Reuters, October 07, 2002
Hardliners punish moderates in Bosnia vote
SARAJEVO: Nationalist parties looked poised to stage a comeback in Bosnia after preliminary election results showed a surprise surge for hardline Muslims and a trouncing for the main moderate party.
The election commission cautioned today that not all constituencies had been counted.
If accurate, the results would show that reformist parties who ejected nationalists from power at the state level in the 2000 poll will find it difficult to govern without the hardliners who led Bosnia into and through its 1992-1995 war.
Saturday's parliamentary and presidential polls were promoted as a make-or-break chance for Bosnians to choose reformist leaders to bury ethnic divisions and push through reforms before Western aid and patience run short. Diplomats say nationalists in power will slow reforms.

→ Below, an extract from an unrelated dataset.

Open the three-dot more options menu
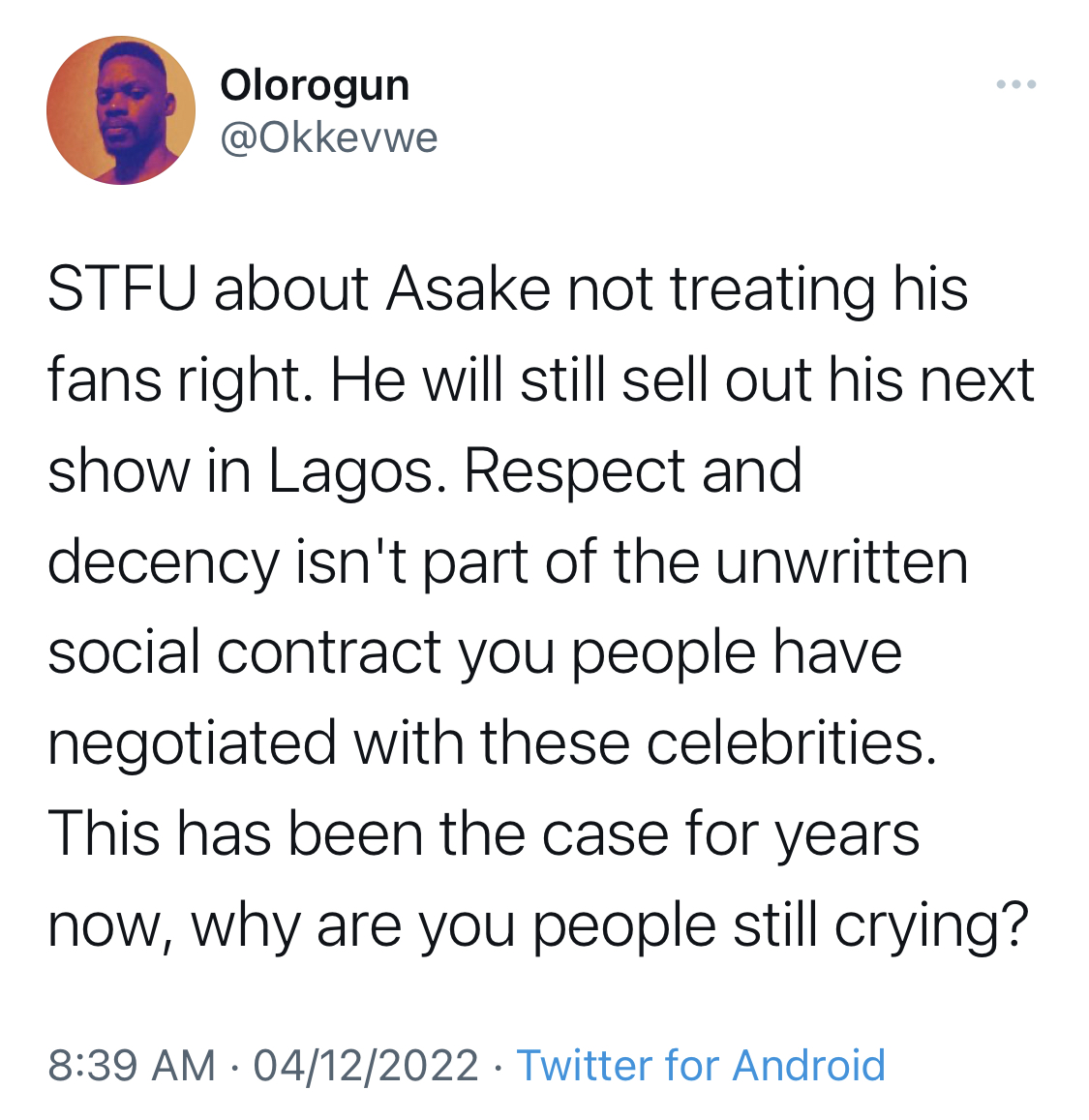The height and width of the screenshot is (1120, 1089). [1016, 84]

The multi-ethnic Social Democrats (SDP), which had been Bosnia's biggest party and the driving force behind the moderate ruling bloc, saw its vote tumble in favour of the purely Muslim Party of Democratic Action (SDA).
The Social Democrats were Bosnia's biggest party after the last election, but have now been overtaken by at least three parties in the Muslim-Croat Federation alone. These are the SDA, the nationalist Croat HDZ and the moderate mainly Muslim SBiH.
The SDA polled 32.5 per cent of votes compared to 14 percent for the SDP, the commission said. These preliminary figures referred only to the votes of citizens of the Muslim-Croat Federation and Serb votes were not yet included in this figure.
The commission also did not did not say what proportion of voters overall were included in the preliminary results.
Top peace envoy Paddy Ashdown - who said recently the idea of a non-reformist resurgence kept him awake at night with worry - called the results a backlash against painful reforms and not a victory for hardliners.
"Do not mistake a desire to protest for desire to return to the past," the British politician told a news conference.
Support for the main Serb and Croat parties was solid, but many moderate voters stayed home: turnout was 55 per cent, its lowest since the end of Europe's worst conflict since World War 2, in which 200,000 were killed and two million forced to flee ethnic cleansing.
"This shows that the nationalist bloc had the most disciplined voters, while those who supported reforms were irresponsible," said Senad Avdic, editor of independent weekly Slobodna Bosna.
Voters chose deputies for the Bosnian state parliament that sits above the parliaments of the country's post-war Serb and Muslim-Croat halves. They also picked three multi-ethnic state presidency members, a Serb president and 10 canton assemblies.
The winners will rule for four years rather than the previous two, a key extension intended to help them kick-start the economy and make government work.
Then the international community - which runs much of the country behind the scenes and has injected $US5 billion since the war - expects Bosnia to stand alone, a task diplomats have made clear will be harder with nationalists in control.
Hardliners, particularly Serbs, have scotched reformist efforts to forge strong common institutions and a single economic area needed to attract trade and investment and qualify Bosnia for talks to join the European Union.
However, nationalists looked set to take all three seats on the multi-ethnic presidency, including the Muslim post.
Pollsters had warned of disillusionment with a political process that seven years after the war's end had not created many jobs or eased the lives of ordinary people. But voters despaired that a backlash would slow essential reforms.
"It's a disaster. I'll be wearing black for the next four years," one young man said in Sarajevo.